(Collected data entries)
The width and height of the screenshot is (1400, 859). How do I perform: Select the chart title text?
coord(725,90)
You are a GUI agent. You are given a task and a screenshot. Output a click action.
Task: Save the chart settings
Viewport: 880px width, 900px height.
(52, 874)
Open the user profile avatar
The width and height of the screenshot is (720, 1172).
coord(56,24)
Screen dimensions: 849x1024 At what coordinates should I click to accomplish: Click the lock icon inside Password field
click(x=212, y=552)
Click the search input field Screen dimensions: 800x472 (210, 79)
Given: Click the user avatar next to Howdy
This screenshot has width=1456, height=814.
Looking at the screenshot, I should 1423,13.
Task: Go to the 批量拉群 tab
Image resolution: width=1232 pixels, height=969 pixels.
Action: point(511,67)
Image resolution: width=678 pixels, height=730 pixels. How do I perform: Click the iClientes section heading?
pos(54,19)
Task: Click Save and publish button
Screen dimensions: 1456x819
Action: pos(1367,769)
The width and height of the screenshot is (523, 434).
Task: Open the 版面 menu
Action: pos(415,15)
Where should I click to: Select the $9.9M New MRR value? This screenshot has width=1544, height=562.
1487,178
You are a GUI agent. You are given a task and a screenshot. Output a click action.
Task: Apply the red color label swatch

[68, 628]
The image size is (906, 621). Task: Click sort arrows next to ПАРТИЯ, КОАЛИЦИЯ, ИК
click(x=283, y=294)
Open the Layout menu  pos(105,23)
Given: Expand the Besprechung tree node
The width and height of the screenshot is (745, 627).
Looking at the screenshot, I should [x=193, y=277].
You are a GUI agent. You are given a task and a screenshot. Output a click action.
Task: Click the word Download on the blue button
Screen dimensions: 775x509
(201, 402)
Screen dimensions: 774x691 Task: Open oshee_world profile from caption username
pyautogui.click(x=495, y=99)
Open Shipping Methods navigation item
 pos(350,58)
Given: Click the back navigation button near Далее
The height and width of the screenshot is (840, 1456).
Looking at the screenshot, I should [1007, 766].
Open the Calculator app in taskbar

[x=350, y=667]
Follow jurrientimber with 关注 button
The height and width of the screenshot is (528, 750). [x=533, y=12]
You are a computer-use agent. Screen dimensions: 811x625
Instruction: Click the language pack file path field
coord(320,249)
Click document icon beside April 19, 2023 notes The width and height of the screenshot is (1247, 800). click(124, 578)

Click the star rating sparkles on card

Required work: In the answer, the lines from the first line of the data above through the line containing "Task: Save the chart settings" must appear exactly as written, with nothing else.

The answer:
The width and height of the screenshot is (1400, 859). How do I perform: Select the chart title text?
coord(725,90)
You are a GUI agent. You are given a task and a screenshot. Output a click action.
Task: Save the chart settings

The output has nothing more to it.